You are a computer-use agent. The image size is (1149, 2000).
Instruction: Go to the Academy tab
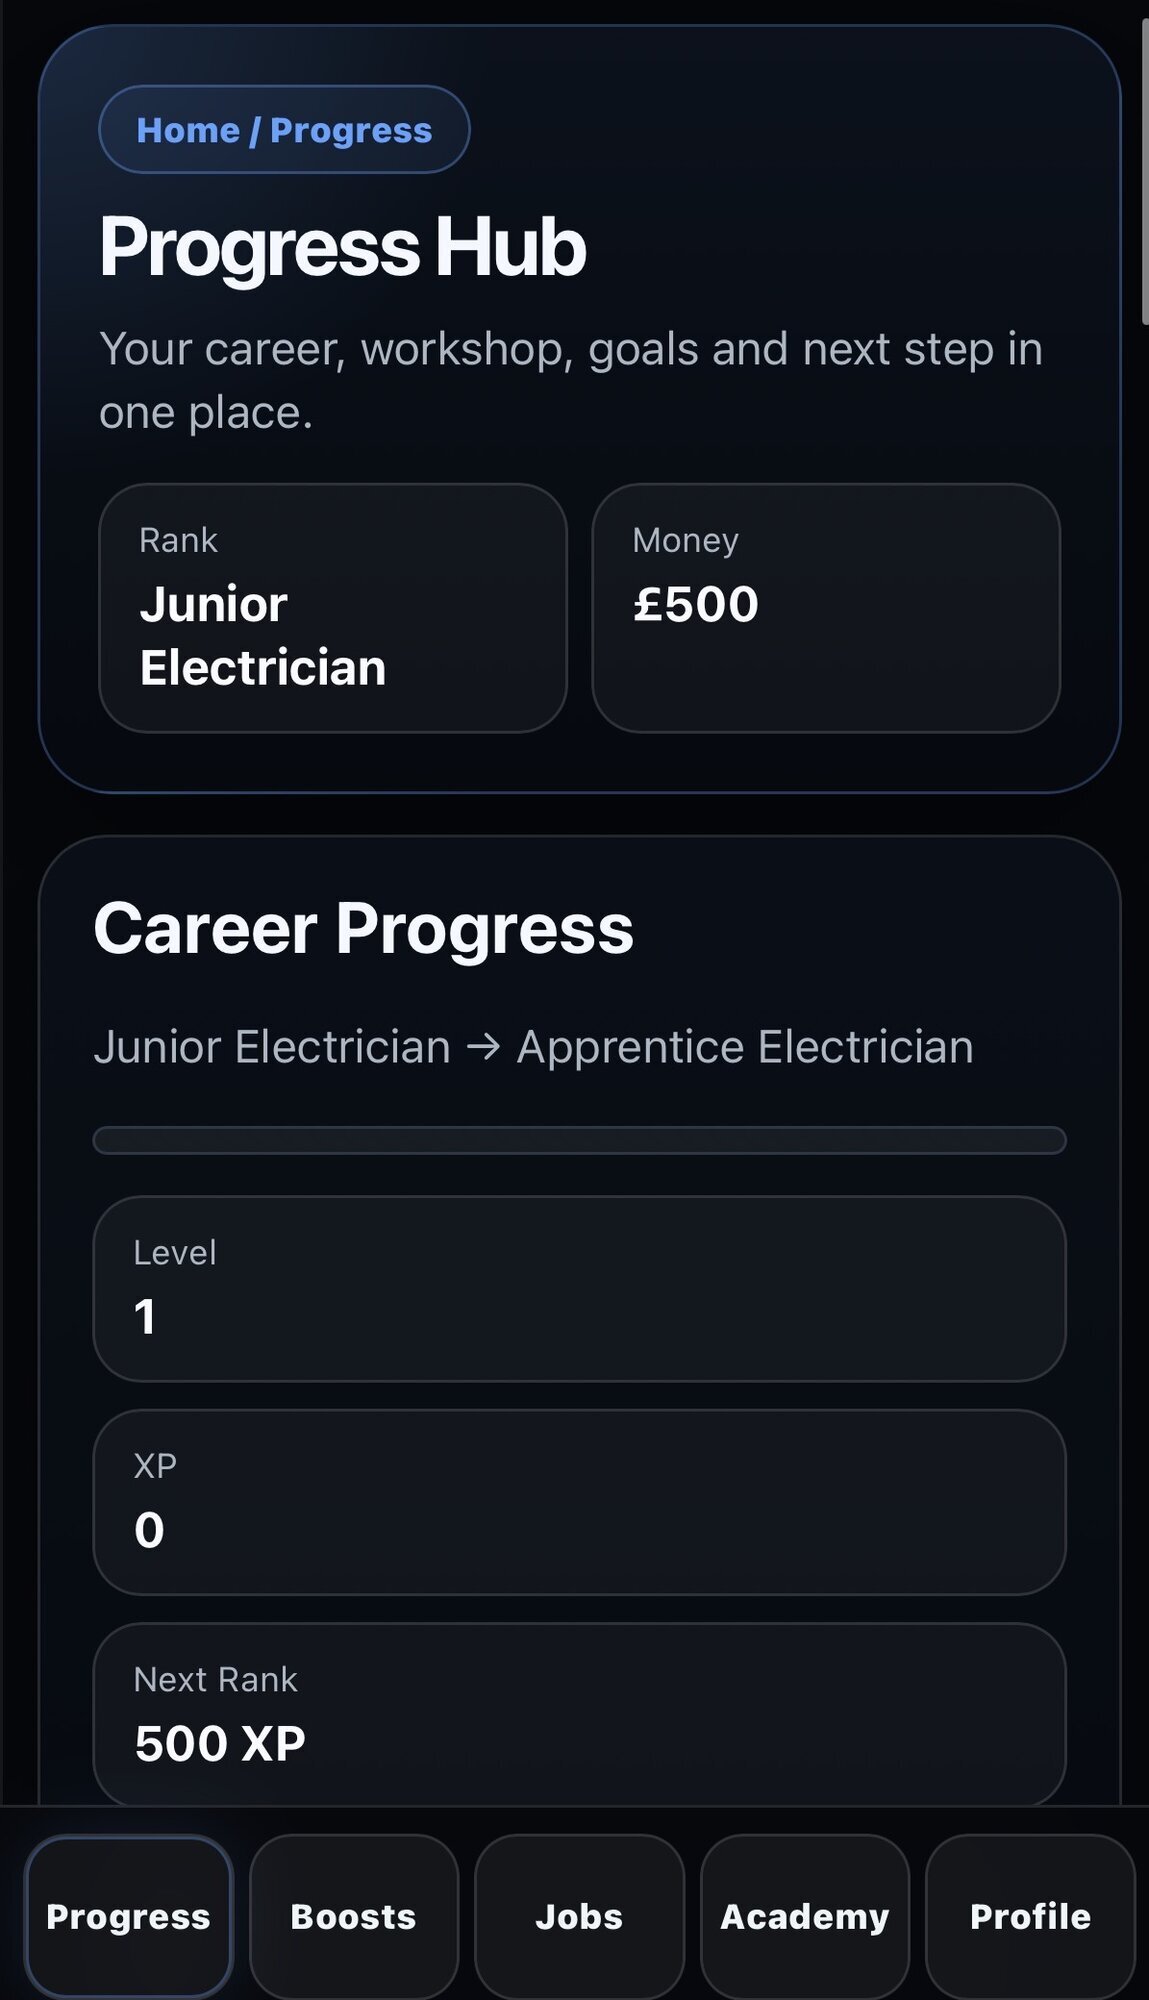[805, 1917]
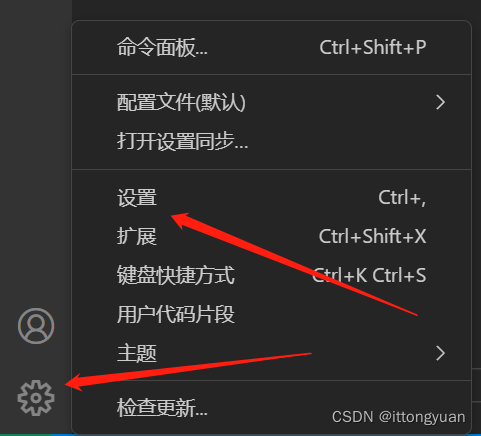
Task: Click the blue status bar strip
Action: (x=266, y=435)
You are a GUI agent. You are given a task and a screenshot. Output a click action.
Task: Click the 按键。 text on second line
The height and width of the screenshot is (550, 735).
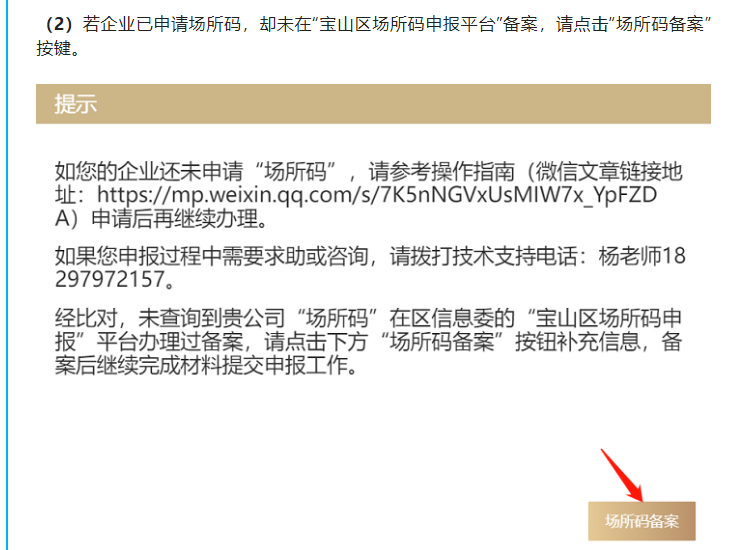pos(58,48)
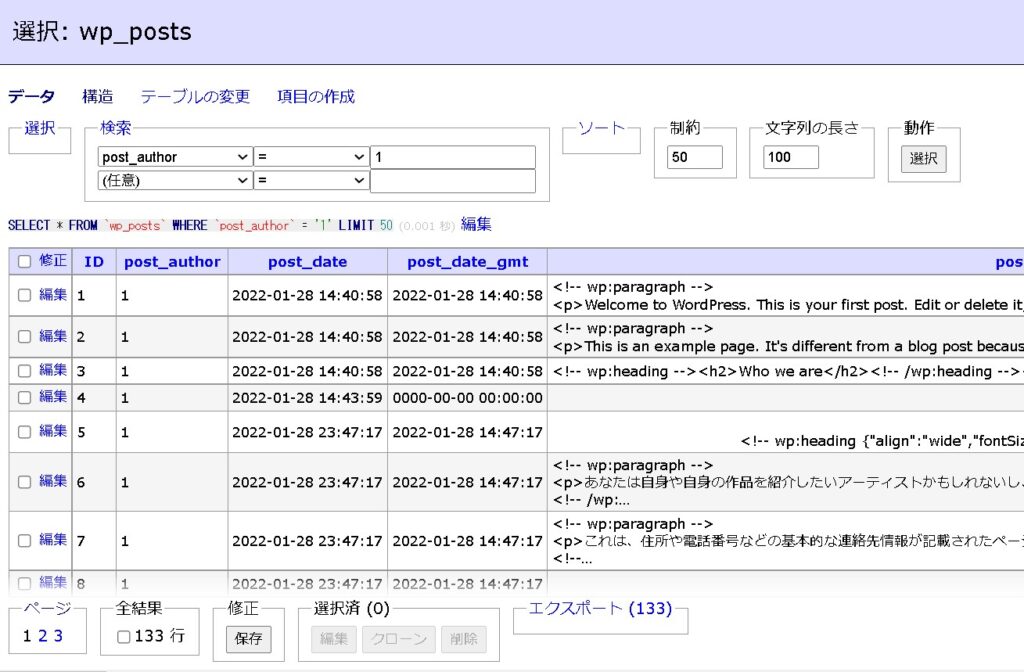Select the checkbox for row ID 6

click(x=25, y=482)
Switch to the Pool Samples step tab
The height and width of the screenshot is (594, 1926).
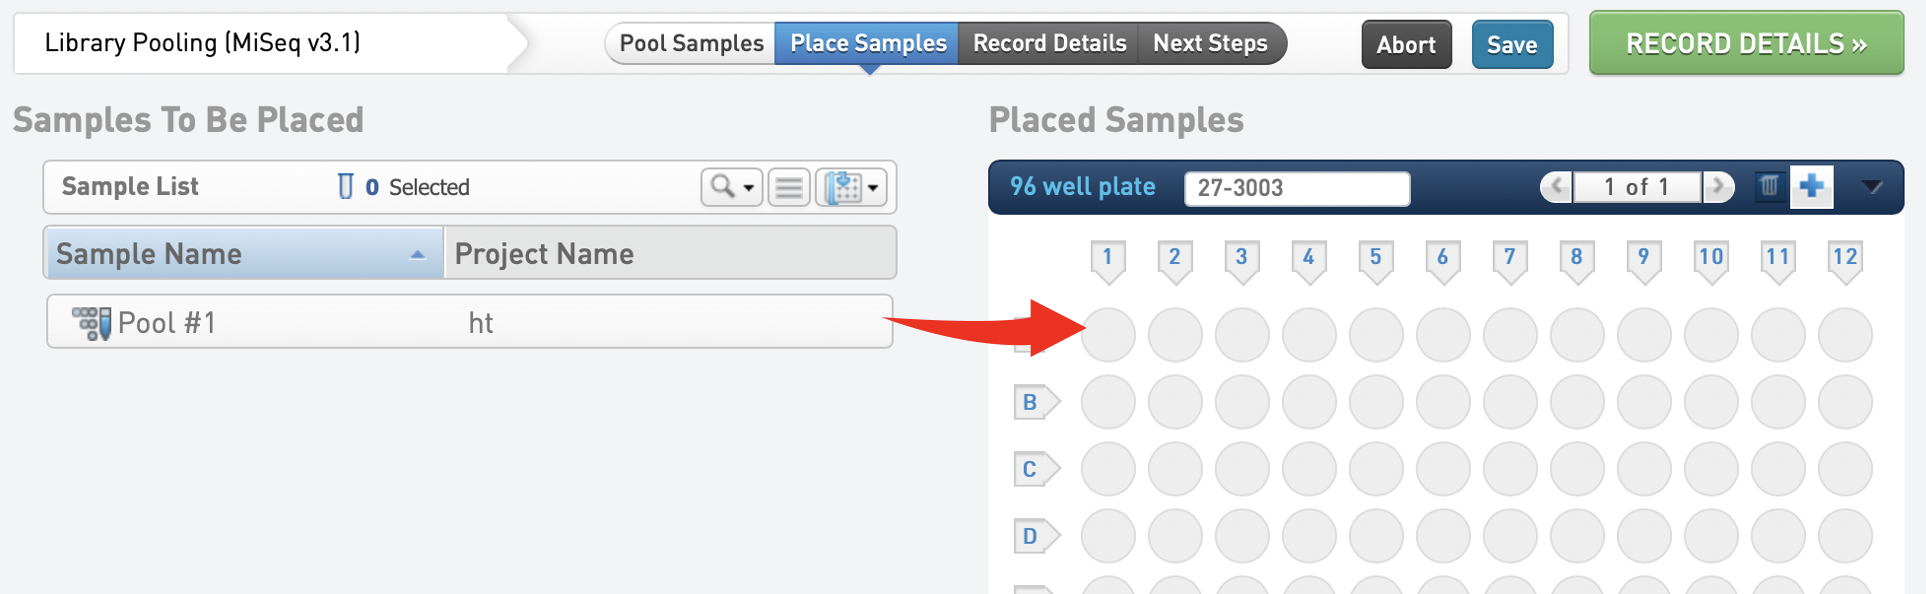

_ _ _ _ _ _ _

Problem details =>
Above are the records. Copy word for word only their lines from the one holding "Instruction: Go to the Academy tab" through the one holding "Switch to the Pool Samples step tab", both included, and skip the images.

Exercise solution =>
Instruction: Go to the Academy tab
[805, 1917]
Task: Click the blue status bar strip
Action: (x=266, y=435)
You are a GUI agent. You are given a task and a screenshot. Output a click action.
Task: Click the 按键。 text on second line
The height and width of the screenshot is (550, 735).
pos(58,48)
Select the checkbox for row ID 6

click(x=25, y=482)
Switch to the Pool Samples step tab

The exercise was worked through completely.